Mr Trump, who is working on his transition from Trump Tower in New York, also selected General Mike Flynn as national security adviser and representative Mike Pompeo as CIA director.
A transition official said all three have accepted the positions and their nominations would be formally announced later, Reuters reported.
Mr Sessions, a 20-year congressional veteran, could face resistance as he seeks Senate confirmation.
In 1986, he was nominated by then-President Ronald Reagan to be a federal judge, but was denied confirmation after allegations that he had made racist remarks.
Those included testimony that in 1986 he had called an African-American prosecutor "boy" - an allegation Mr Sessions denied.
He said he was not a racist, but said at his hearing that groups such as the National Association for the Advancement of Colored People and the American Civil Liberties Union could be considered "un-American".
A retired US Army three-star general, the 57-year-old Mr Flynn is one of Mr Trump's closest advisers.
In 2012 he was appointed director of the Defense Intelligence Agency (DIA), and quickly built a reputation as an astute intelligence professional and straight talker.
He retired two years later over disagreement with the Obama administration's approach to global affairs and fighting Islamic State militants.
"Right-wing nutty"
Mr Flynn has urged Washington to work more closely with Moscow, echoing similar statements from the president-elect.
He travelled to Moscow last year to join Russian President Vladimir Putin in a celebration of RT, a television channel funded by the Russian government. He dismissed accusations that he was aiding a propaganda effort.
In a new book Mr Flynn co-authored, he prescribes a harder political line on Iran, including information warfare to expose shortcomings in Iran's revolution.
Colin Powell, the former secretary of state, was disparaging of Mr Flynn in e-mails that were leaked online and reported by BuzzFeed and others.
He called Mr Flynn a "right-wing nutty" and a "jerk", and said he had been forced out of the DIA.
Mr Flynn's position as national security adviser does not require Senate confirmation, but he would work in the West Wing and have frequent access to the new president.

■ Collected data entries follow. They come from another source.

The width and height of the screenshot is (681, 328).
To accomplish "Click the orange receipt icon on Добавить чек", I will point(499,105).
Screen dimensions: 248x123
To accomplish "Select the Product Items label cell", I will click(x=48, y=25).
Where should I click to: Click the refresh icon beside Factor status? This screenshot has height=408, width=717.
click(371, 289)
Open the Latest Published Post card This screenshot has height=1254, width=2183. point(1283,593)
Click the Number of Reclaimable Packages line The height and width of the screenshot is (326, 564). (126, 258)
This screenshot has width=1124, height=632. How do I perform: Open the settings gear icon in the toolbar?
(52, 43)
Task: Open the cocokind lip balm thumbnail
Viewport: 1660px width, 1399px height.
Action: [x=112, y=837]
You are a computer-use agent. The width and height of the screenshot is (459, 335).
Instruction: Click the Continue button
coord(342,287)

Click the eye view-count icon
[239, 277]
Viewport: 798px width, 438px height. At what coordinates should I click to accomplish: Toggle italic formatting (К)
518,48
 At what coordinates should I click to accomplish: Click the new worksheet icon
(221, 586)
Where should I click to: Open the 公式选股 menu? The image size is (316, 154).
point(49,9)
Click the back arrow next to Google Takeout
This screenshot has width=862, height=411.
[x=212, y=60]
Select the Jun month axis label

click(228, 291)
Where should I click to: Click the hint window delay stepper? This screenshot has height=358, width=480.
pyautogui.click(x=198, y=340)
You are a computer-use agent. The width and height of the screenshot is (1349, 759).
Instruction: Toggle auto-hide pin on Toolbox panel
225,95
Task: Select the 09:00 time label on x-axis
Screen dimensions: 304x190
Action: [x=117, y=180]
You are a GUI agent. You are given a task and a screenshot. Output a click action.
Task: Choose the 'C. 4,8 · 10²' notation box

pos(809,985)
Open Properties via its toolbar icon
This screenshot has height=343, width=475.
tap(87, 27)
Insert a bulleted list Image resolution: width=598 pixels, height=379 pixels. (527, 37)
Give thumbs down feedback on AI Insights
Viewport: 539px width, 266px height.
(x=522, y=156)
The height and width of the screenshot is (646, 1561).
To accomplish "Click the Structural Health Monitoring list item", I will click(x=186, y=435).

Mr Pompeo, a 52-year-old Kansas congressman, was on the House of Representatives intelligence and energy and commerce committees.
He gained prominence as a member of the congressional committee that blasted Hillary Clinton over the 2011 attack on the US diplomatic mission in Benghazi, Libya.
A conservative Republican, Mr Pompeo enrolled as a teenager in the Military Academy at West Point and graduated first in his class in 1986.
He then graduated from Harvard Law School, where he was editor of the law review.
He has been a fierce critic of Mr Obama's nuclear deal with Iran.